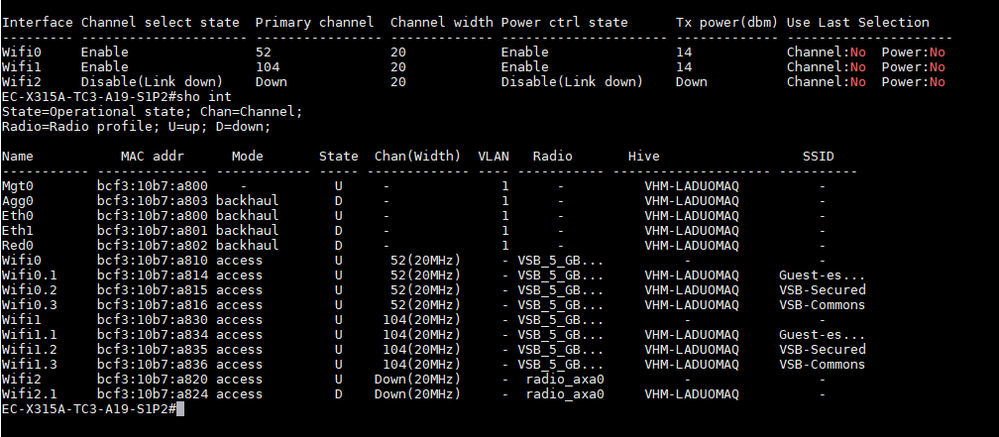This screenshot has height=437, width=999.
Task: Click the 'Use Last Selection' column header
Action: [858, 22]
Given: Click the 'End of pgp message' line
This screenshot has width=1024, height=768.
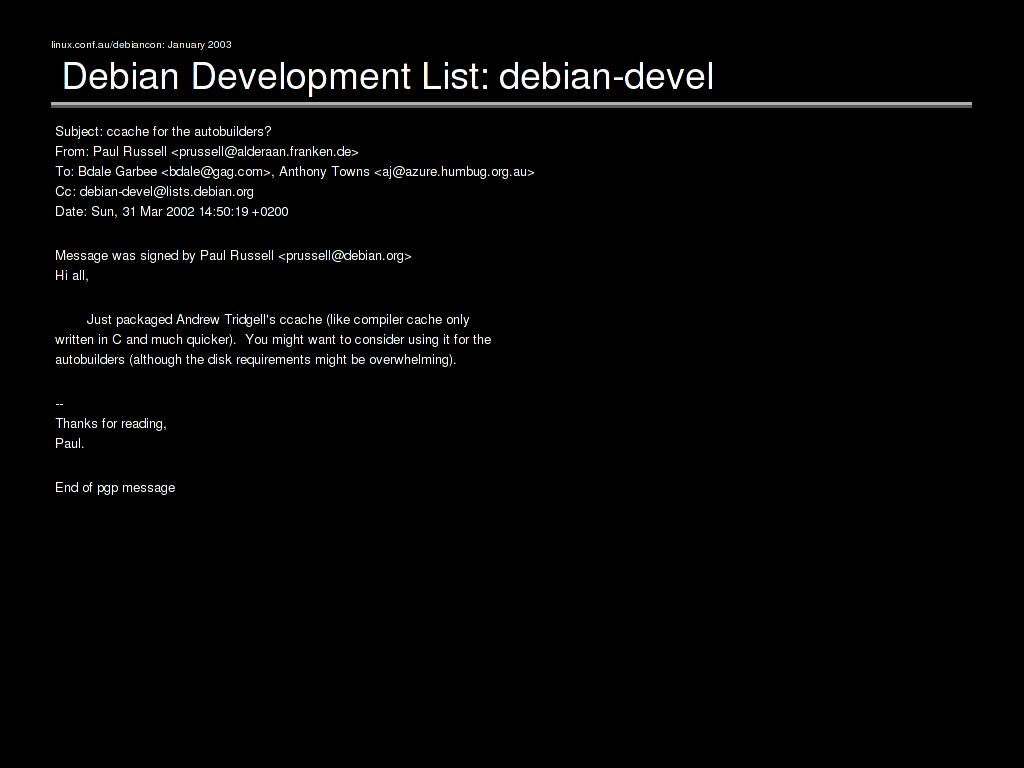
*-*-*
*WHAT TO PRODUCE*
Put each line of the listing above into a JSON list of strings, one string per line, skipping blank lines. Leave the pictures out.

*RESPONSE TO THIS EXERCISE*
[
  "This screenshot has height=437, width=999.",
  "Task: Click the 'Use Last Selection' column header",
  "Action: [858, 22]",
  "Given: Click the 'End of pgp message' line",
  "This screenshot has width=1024, height=768."
]